◆ Your goal ◆
Convert every item below into a two-column CSV with the header row instruction,response. Give one row per item, with its text and its answer each in a single quoted field and any line breaks replaced by spaces.

◆ Material for this task ◆
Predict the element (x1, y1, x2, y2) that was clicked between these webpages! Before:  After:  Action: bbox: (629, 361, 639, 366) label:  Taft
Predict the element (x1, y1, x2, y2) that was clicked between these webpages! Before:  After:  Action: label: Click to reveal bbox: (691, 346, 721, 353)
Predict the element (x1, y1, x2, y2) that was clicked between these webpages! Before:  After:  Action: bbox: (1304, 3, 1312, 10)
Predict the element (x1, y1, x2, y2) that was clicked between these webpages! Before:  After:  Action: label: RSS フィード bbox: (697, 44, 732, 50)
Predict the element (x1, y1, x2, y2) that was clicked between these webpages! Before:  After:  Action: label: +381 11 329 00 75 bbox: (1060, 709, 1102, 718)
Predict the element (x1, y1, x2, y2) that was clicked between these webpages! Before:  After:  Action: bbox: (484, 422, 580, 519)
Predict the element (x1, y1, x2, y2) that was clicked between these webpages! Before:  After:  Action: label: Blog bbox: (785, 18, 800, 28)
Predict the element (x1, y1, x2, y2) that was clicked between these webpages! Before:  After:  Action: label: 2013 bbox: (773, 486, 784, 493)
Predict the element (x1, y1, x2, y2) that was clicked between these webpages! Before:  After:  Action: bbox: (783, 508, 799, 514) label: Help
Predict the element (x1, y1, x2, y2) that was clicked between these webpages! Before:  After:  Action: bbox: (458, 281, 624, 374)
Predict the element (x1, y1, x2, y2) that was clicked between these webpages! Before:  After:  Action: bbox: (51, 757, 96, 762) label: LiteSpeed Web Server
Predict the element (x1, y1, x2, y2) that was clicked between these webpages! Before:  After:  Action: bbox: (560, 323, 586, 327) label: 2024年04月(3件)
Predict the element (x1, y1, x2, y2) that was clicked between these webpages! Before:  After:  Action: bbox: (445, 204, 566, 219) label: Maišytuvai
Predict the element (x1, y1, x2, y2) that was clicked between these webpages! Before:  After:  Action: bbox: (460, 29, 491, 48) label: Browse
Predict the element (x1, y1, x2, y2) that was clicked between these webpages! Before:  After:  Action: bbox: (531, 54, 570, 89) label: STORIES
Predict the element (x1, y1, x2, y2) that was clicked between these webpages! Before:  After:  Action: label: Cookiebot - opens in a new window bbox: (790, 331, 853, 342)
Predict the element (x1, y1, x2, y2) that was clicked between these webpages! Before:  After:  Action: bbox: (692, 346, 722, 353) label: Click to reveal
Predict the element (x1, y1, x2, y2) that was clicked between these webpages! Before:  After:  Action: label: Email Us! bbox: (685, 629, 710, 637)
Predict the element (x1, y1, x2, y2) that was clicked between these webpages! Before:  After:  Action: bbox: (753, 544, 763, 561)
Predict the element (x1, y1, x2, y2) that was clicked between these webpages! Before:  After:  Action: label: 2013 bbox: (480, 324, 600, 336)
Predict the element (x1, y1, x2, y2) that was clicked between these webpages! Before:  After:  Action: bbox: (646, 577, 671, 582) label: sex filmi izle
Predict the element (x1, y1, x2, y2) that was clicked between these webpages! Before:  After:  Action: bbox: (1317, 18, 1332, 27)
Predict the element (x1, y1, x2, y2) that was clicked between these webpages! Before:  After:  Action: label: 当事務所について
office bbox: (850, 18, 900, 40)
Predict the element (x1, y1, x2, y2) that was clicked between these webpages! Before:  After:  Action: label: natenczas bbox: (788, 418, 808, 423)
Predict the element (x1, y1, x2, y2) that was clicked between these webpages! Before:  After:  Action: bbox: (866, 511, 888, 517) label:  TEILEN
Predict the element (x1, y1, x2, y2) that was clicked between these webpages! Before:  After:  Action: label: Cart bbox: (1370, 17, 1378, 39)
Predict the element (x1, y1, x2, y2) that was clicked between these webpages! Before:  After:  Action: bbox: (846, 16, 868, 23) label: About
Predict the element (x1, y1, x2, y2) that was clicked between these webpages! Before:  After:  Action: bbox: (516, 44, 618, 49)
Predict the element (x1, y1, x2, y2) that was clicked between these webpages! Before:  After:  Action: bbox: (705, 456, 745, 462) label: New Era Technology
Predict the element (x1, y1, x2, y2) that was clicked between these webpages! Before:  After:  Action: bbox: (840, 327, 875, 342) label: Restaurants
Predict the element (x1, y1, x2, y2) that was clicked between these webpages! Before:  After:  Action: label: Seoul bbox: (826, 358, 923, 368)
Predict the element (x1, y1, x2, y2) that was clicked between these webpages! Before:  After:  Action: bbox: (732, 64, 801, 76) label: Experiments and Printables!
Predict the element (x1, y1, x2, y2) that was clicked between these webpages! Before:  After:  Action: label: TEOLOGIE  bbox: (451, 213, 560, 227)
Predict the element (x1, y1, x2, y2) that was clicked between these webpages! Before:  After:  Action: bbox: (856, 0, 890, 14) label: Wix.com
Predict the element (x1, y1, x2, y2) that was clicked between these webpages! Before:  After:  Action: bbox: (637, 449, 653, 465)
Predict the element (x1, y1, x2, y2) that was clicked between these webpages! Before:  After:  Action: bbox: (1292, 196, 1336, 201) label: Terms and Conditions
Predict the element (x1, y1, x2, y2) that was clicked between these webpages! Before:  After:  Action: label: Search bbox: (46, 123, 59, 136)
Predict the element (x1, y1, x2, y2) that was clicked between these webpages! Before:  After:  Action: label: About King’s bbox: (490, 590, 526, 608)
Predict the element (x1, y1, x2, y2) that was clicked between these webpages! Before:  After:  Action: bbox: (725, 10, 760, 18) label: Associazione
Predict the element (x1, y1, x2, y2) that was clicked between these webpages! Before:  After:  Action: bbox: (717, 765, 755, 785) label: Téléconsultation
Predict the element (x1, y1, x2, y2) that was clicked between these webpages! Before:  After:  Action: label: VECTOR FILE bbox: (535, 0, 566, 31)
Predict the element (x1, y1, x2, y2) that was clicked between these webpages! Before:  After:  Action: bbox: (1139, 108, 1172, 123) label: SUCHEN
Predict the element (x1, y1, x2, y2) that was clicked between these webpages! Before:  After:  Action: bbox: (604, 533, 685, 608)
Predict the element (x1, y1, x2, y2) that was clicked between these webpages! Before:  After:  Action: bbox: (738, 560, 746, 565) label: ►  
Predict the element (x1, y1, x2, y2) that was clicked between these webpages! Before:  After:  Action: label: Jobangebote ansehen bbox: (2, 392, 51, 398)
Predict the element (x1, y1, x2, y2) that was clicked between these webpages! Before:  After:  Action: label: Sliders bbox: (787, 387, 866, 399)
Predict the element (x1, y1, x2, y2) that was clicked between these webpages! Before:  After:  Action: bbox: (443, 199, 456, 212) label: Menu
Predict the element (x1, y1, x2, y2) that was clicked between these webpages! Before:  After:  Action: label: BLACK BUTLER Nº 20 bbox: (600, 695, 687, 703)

◆ Solution for this problem ◆
instruction,response
"Predict the element (x1, y1, x2, y2) that was clicked between these webpages! Before:  After:","Action: bbox: (629, 361, 639, 366) label:  Taft"
"Predict the element (x1, y1, x2, y2) that was clicked between these webpages! Before:  After:","Action: label: Click to reveal bbox: (691, 346, 721, 353)"
"Predict the element (x1, y1, x2, y2) that was clicked between these webpages! Before:  After:","Action: bbox: (1304, 3, 1312, 10)"
"Predict the element (x1, y1, x2, y2) that was clicked between these webpages! Before:  After:","Action: label: RSS フィード bbox: (697, 44, 732, 50)"
"Predict the element (x1, y1, x2, y2) that was clicked between these webpages! Before:  After:","Action: label: +381 11 329 00 75 bbox: (1060, 709, 1102, 718)"
"Predict the element (x1, y1, x2, y2) that was clicked between these webpages! Before:  After:","Action: bbox: (484, 422, 580, 519)"
"Predict the element (x1, y1, x2, y2) that was clicked between these webpages! Before:  After:","Action: label: Blog bbox: (785, 18, 800, 28)"
"Predict the element (x1, y1, x2, y2) that was clicked between these webpages! Before:  After:","Action: label: 2013 bbox: (773, 486, 784, 493)"
"Predict the element (x1, y1, x2, y2) that was clicked between these webpages! Before:  After:","Action: bbox: (783, 508, 799, 514) label: Help"
"Predict the element (x1, y1, x2, y2) that was clicked between these webpages! Before:  After:","Action: bbox: (458, 281, 624, 374)"
"Predict the element (x1, y1, x2, y2) that was clicked between these webpages! Before:  After:","Action: bbox: (51, 757, 96, 762) label: LiteSpeed Web Server"
"Predict the element (x1, y1, x2, y2) that was clicked between these webpages! Before:  After:","Action: bbox: (560, 323, 586, 327) label: 2024年04月(3件)"
"Predict the element (x1, y1, x2, y2) that was clicked between these webpages! Before:  After:","Action: bbox: (445, 204, 566, 219) label: Maišytuvai"
"Predict the element (x1, y1, x2, y2) that was clicked between these webpages! Before:  After:","Action: bbox: (460, 29, 491, 48) label: Browse"
"Predict the element (x1, y1, x2, y2) that was clicked between these webpages! Before:  After:","Action: bbox: (531, 54, 570, 89) label: STORIES"
"Predict the element (x1, y1, x2, y2) that was clicked between these webpages! Before:  After:","Action: label: Cookiebot - opens in a new window bbox: (790, 331, 853, 342)"
"Predict the element (x1, y1, x2, y2) that was clicked between these webpages! Before:  After:","Action: bbox: (692, 346, 722, 353) label: Click to reveal"
"Predict the element (x1, y1, x2, y2) that was clicked between these webpages! Before:  After:","Action: label: Email Us! bbox: (685, 629, 710, 637)"
"Predict the element (x1, y1, x2, y2) that was clicked between these webpages! Before:  After:","Action: bbox: (753, 544, 763, 561)"
"Predict the element (x1, y1, x2, y2) that was clicked between these webpages! Before:  After:","Action: label: 2013 bbox: (480, 324, 600, 336)"
"Predict the element (x1, y1, x2, y2) that was clicked between these webpages! Before:  After:","Action: bbox: (646, 577, 671, 582) label: sex filmi izle"
"Predict the element (x1, y1, x2, y2) that was clicked between these webpages! Before:  After:","Action: bbox: (1317, 18, 1332, 27)"
"Predict the element (x1, y1, x2, y2) that was clicked between these webpages! Before:  After:","Action: label: 当事務所について office bbox: (850, 18, 900, 40)"
"Predict the element (x1, y1, x2, y2) that was clicked between these webpages! Before:  After:","Action: label: natenczas bbox: (788, 418, 808, 423)"
"Predict the element (x1, y1, x2, y2) that was clicked between these webpages! Before:  After:","Action: bbox: (866, 511, 888, 517) label:  TEILEN"
"Predict the element (x1, y1, x2, y2) that was clicked between these webpages! Before:  After:","Action: label: Cart bbox: (1370, 17, 1378, 39)"
"Predict the element (x1, y1, x2, y2) that was clicked between these webpages! Before:  After:","Action: bbox: (846, 16, 868, 23) label: About"
"Predict the element (x1, y1, x2, y2) that was clicked between these webpages! Before:  After:","Action: bbox: (516, 44, 618, 49)"
"Predict the element (x1, y1, x2, y2) that was clicked between these webpages! Before:  After:","Action: bbox: (705, 456, 745, 462) label: New Era Technology"
"Predict the element (x1, y1, x2, y2) that was clicked between these webpages! Before:  After:","Action: bbox: (840, 327, 875, 342) label: Restaurants"
"Predict the element (x1, y1, x2, y2) that was clicked between these webpages! Before:  After:","Action: label: Seoul bbox: (826, 358, 923, 368)"
"Predict the element (x1, y1, x2, y2) that was clicked between these webpages! Before:  After:","Action: bbox: (732, 64, 801, 76) label: Experiments and Printables!"
"Predict the element (x1, y1, x2, y2) that was clicked between these webpages! Before:  After:","Action: label: TEOLOGIE  bbox: (451, 213, 560, 227)"
"Predict the element (x1, y1, x2, y2) that was clicked between these webpages! Before:  After:","Action: bbox: (856, 0, 890, 14) label: Wix.com"
"Predict the element (x1, y1, x2, y2) that was clicked between these webpages! Before:  After:","Action: bbox: (637, 449, 653, 465)"
"Predict the element (x1, y1, x2, y2) that was clicked between these webpages! Before:  After:","Action: bbox: (1292, 196, 1336, 201) label: Terms and Conditions"
"Predict the element (x1, y1, x2, y2) that was clicked between these webpages! Before:  After:","Action: label: Search bbox: (46, 123, 59, 136)"
"Predict the element (x1, y1, x2, y2) that was clicked between these webpages! Before:  After:","Action: label: About King’s bbox: (490, 590, 526, 608)"
"Predict the element (x1, y1, x2, y2) that was clicked between these webpages! Before:  After:","Action: bbox: (725, 10, 760, 18) label: Associazione"
"Predict the element (x1, y1, x2, y2) that was clicked between these webpages! Before:  After:","Action: bbox: (717, 765, 755, 785) label: Téléconsultation"
"Predict the element (x1, y1, x2, y2) that was clicked between these webpages! Before:  After:","Action: label: VECTOR FILE bbox: (535, 0, 566, 31)"
"Predict the element (x1, y1, x2, y2) that was clicked between these webpages! Before:  After:","Action: bbox: (1139, 108, 1172, 123) label: SUCHEN"
"Predict the element (x1, y1, x2, y2) that was clicked between these webpages! Before:  After:","Action: bbox: (604, 533, 685, 608)"
"Predict the element (x1, y1, x2, y2) that was clicked between these webpages! Before:  After:","Action: bbox: (738, 560, 746, 565) label: ►"
"Predict the element (x1, y1, x2, y2) that was clicked between these webpages! Before:  After:","Action: label: Jobangebote ansehen bbox: (2, 392, 51, 398)"
"Predict the element (x1, y1, x2, y2) that was clicked between these webpages! Before:  After:","Action: label: Sliders bbox: (787, 387, 866, 399)"
"Predict the element (x1, y1, x2, y2) that was clicked between these webpages! Before:  After:","Action: bbox: (443, 199, 456, 212) label: Menu"
"Predict the element (x1, y1, x2, y2) that was clicked between these webpages! Before:  After:","Action: label: BLACK BUTLER Nº 20 bbox: (600, 695, 687, 703)"